◆ Instructions to follow ◆
Render the stretch of the records below from the line containing "You are a computer-use agent. 1366x768" through the line containing "will (206, 346)." as a Markdown table with the columns Entry and Content, giving each line its row number under Entry and its text under Content, and leaving out blank lines.

-- -- --

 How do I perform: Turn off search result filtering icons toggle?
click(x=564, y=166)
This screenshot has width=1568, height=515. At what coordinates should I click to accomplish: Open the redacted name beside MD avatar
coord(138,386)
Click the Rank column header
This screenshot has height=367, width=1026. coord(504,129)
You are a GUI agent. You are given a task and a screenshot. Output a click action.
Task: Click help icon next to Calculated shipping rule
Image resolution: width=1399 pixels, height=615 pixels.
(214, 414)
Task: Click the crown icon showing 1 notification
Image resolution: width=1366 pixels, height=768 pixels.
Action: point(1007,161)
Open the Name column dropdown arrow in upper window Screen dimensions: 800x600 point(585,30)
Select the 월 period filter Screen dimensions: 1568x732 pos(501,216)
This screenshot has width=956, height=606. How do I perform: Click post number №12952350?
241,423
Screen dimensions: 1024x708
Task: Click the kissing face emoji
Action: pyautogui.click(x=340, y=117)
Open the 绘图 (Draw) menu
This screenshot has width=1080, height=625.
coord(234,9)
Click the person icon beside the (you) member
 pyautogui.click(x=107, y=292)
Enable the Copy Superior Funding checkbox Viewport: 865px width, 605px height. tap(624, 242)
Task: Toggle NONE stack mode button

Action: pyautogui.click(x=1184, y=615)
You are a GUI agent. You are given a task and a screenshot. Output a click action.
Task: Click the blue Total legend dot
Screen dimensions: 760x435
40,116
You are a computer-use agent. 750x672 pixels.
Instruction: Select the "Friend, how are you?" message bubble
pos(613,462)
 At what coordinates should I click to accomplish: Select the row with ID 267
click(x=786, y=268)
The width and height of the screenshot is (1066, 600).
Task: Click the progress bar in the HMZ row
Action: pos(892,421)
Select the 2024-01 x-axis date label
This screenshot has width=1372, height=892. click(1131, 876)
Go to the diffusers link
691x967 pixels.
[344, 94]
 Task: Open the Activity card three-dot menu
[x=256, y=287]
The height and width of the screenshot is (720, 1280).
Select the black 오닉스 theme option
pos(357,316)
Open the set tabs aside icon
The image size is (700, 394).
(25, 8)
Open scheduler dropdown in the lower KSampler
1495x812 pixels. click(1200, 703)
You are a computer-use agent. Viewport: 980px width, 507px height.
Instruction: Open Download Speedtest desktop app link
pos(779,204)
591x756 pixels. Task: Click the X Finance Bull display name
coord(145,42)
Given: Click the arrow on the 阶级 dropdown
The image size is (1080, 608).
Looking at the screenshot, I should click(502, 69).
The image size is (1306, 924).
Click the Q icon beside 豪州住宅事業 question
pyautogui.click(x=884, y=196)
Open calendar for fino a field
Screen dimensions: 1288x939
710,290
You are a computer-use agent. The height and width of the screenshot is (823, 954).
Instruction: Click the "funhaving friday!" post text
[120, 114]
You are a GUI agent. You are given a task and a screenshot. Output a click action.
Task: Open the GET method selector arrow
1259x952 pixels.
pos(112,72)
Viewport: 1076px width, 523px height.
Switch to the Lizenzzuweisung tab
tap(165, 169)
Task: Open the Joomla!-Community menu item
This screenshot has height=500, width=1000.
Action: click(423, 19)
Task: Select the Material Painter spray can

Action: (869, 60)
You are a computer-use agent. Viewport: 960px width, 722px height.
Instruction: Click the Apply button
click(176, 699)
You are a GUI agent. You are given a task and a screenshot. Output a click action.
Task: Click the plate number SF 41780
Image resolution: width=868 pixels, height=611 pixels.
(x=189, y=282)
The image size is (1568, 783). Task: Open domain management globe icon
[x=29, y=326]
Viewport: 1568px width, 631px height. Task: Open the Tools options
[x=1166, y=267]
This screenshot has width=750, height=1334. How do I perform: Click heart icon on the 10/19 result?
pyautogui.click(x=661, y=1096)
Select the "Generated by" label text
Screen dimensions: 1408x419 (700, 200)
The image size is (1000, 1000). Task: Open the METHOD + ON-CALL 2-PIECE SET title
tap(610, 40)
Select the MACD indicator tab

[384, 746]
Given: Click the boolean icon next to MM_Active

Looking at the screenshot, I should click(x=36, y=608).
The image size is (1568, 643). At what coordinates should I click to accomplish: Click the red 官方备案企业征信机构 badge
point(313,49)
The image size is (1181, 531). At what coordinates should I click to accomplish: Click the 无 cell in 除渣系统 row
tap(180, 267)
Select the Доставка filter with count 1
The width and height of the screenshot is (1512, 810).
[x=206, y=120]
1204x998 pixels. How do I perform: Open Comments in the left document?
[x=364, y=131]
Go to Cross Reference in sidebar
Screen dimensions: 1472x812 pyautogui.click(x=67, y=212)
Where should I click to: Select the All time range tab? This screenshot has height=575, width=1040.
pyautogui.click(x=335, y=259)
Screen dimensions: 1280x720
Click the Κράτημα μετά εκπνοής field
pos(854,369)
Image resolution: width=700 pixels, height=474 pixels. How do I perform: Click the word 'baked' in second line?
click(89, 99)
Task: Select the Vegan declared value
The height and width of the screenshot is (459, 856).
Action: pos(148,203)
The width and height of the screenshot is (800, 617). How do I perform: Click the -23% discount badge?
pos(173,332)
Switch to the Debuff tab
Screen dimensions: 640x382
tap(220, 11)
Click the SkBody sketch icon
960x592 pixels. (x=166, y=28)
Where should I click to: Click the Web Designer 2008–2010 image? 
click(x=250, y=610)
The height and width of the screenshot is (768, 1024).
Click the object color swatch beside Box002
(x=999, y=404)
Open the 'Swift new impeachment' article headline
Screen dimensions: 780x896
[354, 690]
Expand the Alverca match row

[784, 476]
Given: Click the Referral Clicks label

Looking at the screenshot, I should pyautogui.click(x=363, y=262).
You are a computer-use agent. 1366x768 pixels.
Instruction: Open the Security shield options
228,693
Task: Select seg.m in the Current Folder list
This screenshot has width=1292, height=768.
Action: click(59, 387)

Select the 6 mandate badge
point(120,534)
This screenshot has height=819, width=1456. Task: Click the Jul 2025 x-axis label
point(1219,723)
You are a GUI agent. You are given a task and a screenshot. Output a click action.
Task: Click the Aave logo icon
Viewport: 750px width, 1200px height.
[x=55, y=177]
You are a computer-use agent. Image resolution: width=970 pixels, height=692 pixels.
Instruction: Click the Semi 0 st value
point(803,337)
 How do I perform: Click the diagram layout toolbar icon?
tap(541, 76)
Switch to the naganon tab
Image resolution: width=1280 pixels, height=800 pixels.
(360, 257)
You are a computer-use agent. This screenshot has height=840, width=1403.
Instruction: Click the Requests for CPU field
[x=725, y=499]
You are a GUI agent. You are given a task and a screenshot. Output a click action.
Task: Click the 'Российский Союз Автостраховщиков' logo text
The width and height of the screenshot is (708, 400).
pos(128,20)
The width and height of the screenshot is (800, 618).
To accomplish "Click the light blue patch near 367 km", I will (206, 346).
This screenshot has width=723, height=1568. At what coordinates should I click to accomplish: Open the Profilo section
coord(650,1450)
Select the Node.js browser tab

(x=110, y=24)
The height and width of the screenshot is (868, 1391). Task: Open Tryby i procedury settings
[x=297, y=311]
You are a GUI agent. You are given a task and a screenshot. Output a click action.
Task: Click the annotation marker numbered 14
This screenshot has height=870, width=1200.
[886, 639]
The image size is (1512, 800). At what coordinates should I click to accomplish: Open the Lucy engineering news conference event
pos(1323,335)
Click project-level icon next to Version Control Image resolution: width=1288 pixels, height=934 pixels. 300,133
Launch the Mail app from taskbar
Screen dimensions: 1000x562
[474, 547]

-- -- --

◆ Answer to the task ◆
| Entry | Content |
|---|---|
| 1 | You are a computer-use agent. 1366x768 pixels. |
| 2 | Instruction: Open the Security shield options |
| 3 | 228,693 |
| 4 | Task: Select seg.m in the Current Folder list |
| 5 | This screenshot has width=1292, height=768. |
| 6 | Action: click(59, 387) |
| 7 | Select the 6 mandate badge |
| 8 | point(120,534) |
| 9 | This screenshot has height=819, width=1456. Task: Click the Jul 2025 x-axis label |
| 10 | point(1219,723) |
| 11 | You are a GUI agent. You are given a task and a screenshot. Output a click action. |
| 12 | Task: Click the Aave logo icon |
| 13 | Viewport: 750px width, 1200px height. |
| 14 | [x=55, y=177] |
| 15 | You are a computer-use agent. Image resolution: width=970 pixels, height=692 pixels. |
| 16 | Instruction: Click the Semi 0 st value |
| 17 | point(803,337) |
| 18 |  How do I perform: Click the diagram layout toolbar icon? |
| 19 | tap(541, 76) |
| 20 | Switch to the naganon tab |
| 21 | Image resolution: width=1280 pixels, height=800 pixels. |
| 22 | (360, 257) |
| 23 | You are a computer-use agent. This screenshot has height=840, width=1403. |
| 24 | Instruction: Click the Requests for CPU field |
| 25 | [x=725, y=499] |
| 26 | You are a GUI agent. You are given a task and a screenshot. Output a click action. |
| 27 | Task: Click the 'Российский Союз Автостраховщиков' logo text |
| 28 | The width and height of the screenshot is (708, 400). |
| 29 | pos(128,20) |
| 30 | The width and height of the screenshot is (800, 618). |
| 31 | To accomplish "Click the light blue patch near 367 km", I will (206, 346). |